Scott Gomez, a client and friend of Victor Shaio, and the Chelsea Mercantile
While hockey coaches, trainers and referees are figures of authority on the ice, one mortgage originator has emerged as the most trusted man in real estate among some of the National Hockey League’s biggest stars.
A relative unknown three years ago, Victor Shaio, a mortgage originator who heads an eponymous group with MetLife Home Loans, is an unlikely sensei — he contends that the glamorous life of an athlete holds no appeal to him.
But today, industry insiders say Shaio is the go-to guy among Rangers players looking for solid real estate advice.
After five years in the industry, a random encounter got Shaio started with the athletic set in 2007. His friend had been the money manager for Scott Gomez, then a newly signed player with the New York Rangers (Shaio wouldn’t disclose the names of any of his other clients). After an introduction — and Gomez’s near-purchase of a lackluster Upper West Side apartment — Shaio became a real estate mentor to the puck-slinging powerhouse.

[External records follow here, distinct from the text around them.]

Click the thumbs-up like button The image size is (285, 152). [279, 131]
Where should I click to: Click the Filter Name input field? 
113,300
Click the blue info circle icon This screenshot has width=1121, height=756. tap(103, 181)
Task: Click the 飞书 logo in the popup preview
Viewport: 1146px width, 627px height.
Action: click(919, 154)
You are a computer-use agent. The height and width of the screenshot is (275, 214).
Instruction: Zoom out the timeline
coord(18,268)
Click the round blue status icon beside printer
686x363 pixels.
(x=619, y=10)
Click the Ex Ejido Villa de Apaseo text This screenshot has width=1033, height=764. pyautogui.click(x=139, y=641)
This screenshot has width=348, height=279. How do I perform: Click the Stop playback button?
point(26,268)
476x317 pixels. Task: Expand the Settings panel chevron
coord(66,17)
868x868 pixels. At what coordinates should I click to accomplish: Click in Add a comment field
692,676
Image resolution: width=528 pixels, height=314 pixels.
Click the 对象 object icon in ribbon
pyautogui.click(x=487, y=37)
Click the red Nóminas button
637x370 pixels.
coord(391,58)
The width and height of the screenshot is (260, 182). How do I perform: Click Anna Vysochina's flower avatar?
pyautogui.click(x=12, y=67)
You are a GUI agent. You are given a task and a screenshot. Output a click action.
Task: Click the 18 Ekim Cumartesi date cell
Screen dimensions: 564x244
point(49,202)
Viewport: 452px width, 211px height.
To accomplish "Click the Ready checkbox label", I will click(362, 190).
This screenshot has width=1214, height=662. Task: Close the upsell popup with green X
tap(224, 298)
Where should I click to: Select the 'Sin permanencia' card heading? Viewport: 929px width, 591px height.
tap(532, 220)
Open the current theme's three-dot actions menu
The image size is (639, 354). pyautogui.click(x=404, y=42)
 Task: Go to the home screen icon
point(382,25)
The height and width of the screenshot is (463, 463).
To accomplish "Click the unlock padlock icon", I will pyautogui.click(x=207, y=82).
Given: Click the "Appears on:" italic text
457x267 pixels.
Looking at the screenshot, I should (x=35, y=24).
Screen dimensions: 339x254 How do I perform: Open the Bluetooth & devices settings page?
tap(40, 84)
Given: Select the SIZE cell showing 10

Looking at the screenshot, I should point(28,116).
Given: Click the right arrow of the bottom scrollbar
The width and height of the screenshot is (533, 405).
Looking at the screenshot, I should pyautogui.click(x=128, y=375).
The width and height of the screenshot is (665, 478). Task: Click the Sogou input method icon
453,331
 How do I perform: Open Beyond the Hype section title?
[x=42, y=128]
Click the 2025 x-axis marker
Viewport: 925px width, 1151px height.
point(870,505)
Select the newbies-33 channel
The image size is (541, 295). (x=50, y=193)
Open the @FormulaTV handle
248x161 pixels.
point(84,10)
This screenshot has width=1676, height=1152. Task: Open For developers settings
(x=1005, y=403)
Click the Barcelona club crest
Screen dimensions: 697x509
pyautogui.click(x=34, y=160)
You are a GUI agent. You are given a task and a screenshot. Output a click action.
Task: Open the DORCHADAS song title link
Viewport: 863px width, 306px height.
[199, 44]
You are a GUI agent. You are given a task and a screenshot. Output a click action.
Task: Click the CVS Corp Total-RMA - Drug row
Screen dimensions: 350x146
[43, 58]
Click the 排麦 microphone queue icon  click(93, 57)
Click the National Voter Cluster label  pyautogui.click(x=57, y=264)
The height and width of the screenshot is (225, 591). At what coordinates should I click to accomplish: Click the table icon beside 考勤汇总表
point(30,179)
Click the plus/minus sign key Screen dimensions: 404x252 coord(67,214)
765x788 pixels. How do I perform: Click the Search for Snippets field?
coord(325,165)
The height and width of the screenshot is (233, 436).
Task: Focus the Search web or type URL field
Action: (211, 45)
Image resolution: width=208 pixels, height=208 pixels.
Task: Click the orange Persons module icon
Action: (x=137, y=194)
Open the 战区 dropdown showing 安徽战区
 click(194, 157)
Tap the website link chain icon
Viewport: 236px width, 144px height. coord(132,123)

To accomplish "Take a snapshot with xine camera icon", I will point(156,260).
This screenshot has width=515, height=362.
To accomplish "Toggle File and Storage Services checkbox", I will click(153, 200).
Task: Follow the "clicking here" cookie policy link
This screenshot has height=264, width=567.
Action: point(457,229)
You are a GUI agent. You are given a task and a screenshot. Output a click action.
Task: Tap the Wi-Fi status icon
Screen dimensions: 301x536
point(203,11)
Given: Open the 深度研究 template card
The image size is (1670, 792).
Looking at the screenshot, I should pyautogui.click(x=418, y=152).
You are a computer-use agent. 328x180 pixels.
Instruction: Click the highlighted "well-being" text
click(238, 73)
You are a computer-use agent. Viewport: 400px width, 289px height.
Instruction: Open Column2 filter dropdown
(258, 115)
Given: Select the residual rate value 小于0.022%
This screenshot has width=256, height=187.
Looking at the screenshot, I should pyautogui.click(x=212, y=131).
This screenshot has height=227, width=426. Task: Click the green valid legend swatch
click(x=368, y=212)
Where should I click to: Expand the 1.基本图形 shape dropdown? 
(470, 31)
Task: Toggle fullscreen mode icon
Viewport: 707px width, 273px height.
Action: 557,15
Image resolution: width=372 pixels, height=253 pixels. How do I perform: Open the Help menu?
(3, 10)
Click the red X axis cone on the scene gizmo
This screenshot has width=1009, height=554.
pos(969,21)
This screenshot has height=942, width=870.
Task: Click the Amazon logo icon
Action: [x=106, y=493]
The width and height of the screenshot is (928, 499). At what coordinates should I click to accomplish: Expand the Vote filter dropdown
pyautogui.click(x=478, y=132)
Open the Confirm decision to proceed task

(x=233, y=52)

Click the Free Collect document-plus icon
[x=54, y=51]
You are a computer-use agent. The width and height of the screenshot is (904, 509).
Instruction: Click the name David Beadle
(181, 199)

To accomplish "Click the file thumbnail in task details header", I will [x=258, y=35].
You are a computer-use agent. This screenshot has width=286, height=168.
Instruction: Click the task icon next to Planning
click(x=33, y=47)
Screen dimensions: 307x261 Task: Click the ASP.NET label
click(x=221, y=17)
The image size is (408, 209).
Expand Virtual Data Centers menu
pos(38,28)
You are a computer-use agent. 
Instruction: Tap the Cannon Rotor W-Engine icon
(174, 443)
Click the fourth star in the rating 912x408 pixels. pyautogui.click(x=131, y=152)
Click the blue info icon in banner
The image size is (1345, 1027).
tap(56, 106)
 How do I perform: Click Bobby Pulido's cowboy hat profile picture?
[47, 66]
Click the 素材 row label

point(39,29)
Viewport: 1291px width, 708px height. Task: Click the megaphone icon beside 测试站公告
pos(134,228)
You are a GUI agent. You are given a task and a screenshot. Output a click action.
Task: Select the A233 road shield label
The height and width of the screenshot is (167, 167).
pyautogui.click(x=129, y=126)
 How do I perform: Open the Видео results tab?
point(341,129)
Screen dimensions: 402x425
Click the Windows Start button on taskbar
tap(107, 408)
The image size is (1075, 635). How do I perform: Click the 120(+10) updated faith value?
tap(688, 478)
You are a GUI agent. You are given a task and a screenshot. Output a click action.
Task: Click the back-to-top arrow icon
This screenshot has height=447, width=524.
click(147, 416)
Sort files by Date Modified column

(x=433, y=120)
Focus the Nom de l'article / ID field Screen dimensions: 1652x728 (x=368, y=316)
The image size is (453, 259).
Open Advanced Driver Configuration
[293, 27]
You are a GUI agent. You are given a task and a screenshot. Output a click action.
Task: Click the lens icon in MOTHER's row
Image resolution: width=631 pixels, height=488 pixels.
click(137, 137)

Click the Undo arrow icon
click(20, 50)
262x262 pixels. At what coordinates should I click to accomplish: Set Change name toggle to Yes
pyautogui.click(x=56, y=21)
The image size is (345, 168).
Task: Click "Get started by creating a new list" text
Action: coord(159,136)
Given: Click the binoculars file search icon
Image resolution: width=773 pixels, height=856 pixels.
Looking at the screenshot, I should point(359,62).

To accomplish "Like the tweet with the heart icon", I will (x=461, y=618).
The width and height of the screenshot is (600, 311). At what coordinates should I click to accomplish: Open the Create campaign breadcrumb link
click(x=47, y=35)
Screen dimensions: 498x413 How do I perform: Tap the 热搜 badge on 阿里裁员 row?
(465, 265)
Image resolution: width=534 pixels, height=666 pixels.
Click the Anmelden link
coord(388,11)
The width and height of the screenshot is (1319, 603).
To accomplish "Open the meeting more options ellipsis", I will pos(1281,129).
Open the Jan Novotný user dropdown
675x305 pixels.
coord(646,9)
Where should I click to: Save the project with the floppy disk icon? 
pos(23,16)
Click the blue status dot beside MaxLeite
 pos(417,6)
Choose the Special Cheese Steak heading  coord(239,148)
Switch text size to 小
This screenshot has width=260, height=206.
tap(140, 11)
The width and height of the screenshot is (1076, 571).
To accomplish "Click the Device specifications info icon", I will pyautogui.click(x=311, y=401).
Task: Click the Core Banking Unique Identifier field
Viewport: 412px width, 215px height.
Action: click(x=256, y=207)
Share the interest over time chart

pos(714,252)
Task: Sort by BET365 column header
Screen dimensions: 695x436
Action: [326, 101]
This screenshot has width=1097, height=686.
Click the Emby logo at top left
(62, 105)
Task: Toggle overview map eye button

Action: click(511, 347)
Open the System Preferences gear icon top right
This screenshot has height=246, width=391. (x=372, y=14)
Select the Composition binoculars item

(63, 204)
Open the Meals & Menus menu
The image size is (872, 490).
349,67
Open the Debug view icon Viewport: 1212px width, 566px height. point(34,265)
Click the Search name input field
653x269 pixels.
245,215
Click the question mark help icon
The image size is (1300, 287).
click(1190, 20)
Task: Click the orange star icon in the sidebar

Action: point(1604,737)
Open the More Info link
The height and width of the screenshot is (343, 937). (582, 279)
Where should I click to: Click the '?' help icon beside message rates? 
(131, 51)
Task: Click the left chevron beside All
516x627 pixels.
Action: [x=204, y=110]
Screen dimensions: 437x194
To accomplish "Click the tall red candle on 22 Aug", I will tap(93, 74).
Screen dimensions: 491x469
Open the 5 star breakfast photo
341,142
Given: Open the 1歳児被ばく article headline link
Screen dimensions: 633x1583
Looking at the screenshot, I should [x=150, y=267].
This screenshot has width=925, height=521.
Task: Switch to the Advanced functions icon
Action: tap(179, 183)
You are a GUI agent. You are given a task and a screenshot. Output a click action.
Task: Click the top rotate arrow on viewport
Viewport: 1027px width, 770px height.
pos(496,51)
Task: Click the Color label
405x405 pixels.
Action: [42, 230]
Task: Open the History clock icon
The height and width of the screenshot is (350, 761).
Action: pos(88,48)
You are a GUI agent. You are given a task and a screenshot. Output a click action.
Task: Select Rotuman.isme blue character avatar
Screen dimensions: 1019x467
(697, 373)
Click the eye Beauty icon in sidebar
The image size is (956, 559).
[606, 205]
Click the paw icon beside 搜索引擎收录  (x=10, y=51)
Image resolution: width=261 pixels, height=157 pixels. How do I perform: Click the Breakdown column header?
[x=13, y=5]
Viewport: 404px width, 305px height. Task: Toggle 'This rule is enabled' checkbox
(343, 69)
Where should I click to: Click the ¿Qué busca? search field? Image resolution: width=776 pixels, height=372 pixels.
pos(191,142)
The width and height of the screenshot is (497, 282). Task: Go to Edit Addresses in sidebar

“I called him up and said, ‘if you don’t love what you see [while looking for apartments], give me a call,'” Shaio said, after which point he said he helped Gomez navigate the city’s real estate opportunities. In September 2007, reports surfaced that Gomez had purchased a $3.2 million duplex in the Chelsea Mercantile at 252 Seventh Avenue Near 25th Street.
“That led me to hanging out with a bunch of the guys on the team,” Shaio said.
And all that “hanging out” led to an impressive roster of hard-charging clientele from teams including the Boston Bruins, Phoenix Coyotes, Los Angeles Kings, Montreal Canadiens and New Jersey Devils. Additionally, Shaio has worked with a handful of players in the National Basketball Association and National Football League.
With such unusual clients, Shaio said he often steps outside the world of home loan lending. While mortgages may be his specialty, Shaio said that he offers a full-service approach to his athletic clientele.
“[We] try to acclimate them as best we can to their new city [anywhere in the country],” Shaio said. “I’ve definitely benefitted on the mortgage side… but they’ve also benefitted [from me] steering them away” from real estate pitfalls.
And, according to Shaio, athletes, in particular, can encounter some major hazards when they’re trying to find sound real estate advice.
“When somebody hears a professional athlete is shopping for a home, their ears perk up and they think it’s their winning lottery day,” Shaio said, noting that he’s seen some in the real estate industry try to overcharge athletes simply because they’re wealthy.
“The number one thing is to do the right thing by these guys because there are a lot of people who try to take advantage,” he said, an attitude that he says has aided his success.
Luckily for Shaio, the routine ebb and flow of players in and out of the city makes for a constantly renewing client base.
“[A] guy gets traded, next thing you know, you have an open door to [another] set of people,” Shaio explained. “When a guy gets traded to another city, [the] number one [thing we] take care of is the housing.”